The threat is comfortable drift toward not understanding what you're doing
The threat is comfortable drift toward not understanding what you're doing
The thing is, agents aren’t going away. So if Bob can do things with agents, he can do things.
I mourn the loss of working on intellectually stimulating programming problems, but that’s a part of my job that’s fading. I need to decide if the remaining work - understanding requirements, managing teams, what have you - is still enjoyable enough to continue.
To be honest, I’m looking at leaving software because the job has turned into a different sort of thing than what I signed up for.
So I think this article is partly right, Bob is not learning those skills which we used to require. But I think the market is going to stop valuing those skills, so it’s not really a _problem_, except for Bob’s own intellectual loss.

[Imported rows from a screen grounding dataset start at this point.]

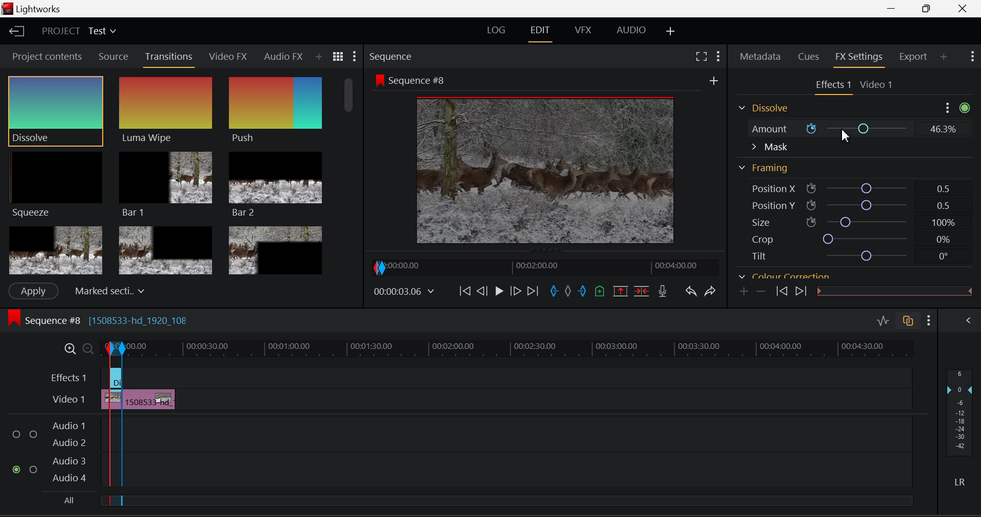  Describe the element at coordinates (963, 9) in the screenshot. I see `Close` at that location.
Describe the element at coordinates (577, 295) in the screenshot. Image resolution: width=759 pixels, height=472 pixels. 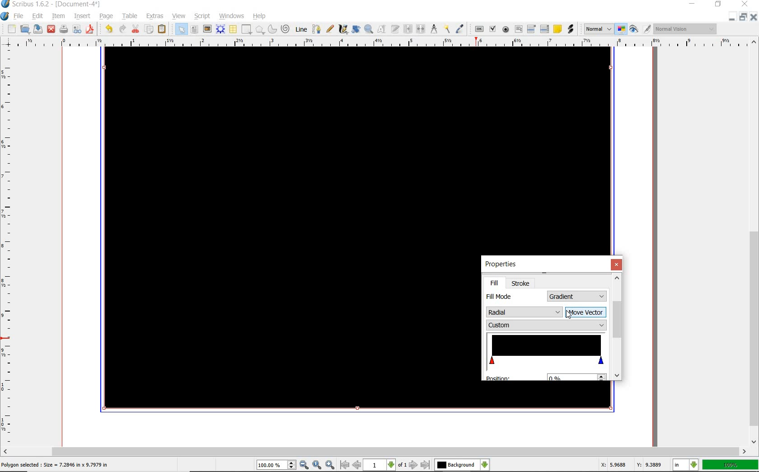
I see `solid` at that location.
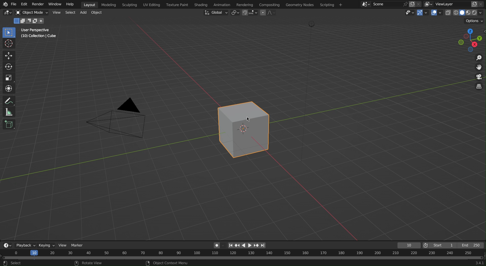 The width and height of the screenshot is (486, 266). Describe the element at coordinates (39, 4) in the screenshot. I see `Render` at that location.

I don’t like it, but I’m trying to face up to it.
> The thing is, agents aren’t going away. So if Bob can do things with agents, he can do things.
"Being able to deliver using AI" wasn't the point of the article. If it was the point, your comment would make sense.
The point of the program referred to in the article is not to deliver results, but to deliver an Alice. Delivering a Bob is a failure of the program.
Whether you think that a Bob+AI delivers the same results is not relevant to the point of the article, because the goal is not to deliver the results, it's to deliver an Alice.